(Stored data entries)
******

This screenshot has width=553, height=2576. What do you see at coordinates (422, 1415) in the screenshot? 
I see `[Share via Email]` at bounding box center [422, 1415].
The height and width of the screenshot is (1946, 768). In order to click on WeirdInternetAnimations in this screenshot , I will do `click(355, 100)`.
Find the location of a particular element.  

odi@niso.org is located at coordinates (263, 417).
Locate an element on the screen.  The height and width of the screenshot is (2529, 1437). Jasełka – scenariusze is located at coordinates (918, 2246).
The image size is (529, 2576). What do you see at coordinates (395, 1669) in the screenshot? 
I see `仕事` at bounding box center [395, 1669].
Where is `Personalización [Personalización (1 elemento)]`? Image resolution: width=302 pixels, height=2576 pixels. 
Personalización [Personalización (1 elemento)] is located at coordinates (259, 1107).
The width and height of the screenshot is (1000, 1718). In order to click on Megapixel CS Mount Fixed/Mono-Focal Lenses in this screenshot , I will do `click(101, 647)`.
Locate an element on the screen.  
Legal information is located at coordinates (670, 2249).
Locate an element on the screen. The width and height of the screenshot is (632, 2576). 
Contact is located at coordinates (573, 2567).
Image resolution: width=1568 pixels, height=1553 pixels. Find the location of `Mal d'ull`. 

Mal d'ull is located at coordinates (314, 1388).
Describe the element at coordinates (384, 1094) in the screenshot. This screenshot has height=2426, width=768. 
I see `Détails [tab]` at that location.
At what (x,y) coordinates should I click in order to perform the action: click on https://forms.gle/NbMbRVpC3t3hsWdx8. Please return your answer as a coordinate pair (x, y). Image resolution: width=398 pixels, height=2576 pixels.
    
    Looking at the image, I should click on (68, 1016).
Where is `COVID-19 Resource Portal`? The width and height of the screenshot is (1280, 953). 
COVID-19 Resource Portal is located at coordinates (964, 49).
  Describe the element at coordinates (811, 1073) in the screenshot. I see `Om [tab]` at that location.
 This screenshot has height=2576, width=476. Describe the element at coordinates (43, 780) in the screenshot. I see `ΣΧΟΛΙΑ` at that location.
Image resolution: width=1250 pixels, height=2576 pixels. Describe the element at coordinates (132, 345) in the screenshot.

******

■ **Exercise brief**: Copy verbatim the lines of the items above, starting at the line containing "The image size" and ending at the line containing "The width and height of the screenshot is (1000, 1718).".

■ **Solution to this problem**:
The image size is (529, 2576). What do you see at coordinates (395, 1669) in the screenshot? 
I see `仕事` at bounding box center [395, 1669].
Where is `Personalización [Personalización (1 elemento)]`? Image resolution: width=302 pixels, height=2576 pixels. 
Personalización [Personalización (1 elemento)] is located at coordinates (259, 1107).
The width and height of the screenshot is (1000, 1718). In order to click on Megapixel CS Mount Fixed/Mono-Focal Lenses in this screenshot , I will do `click(101, 647)`.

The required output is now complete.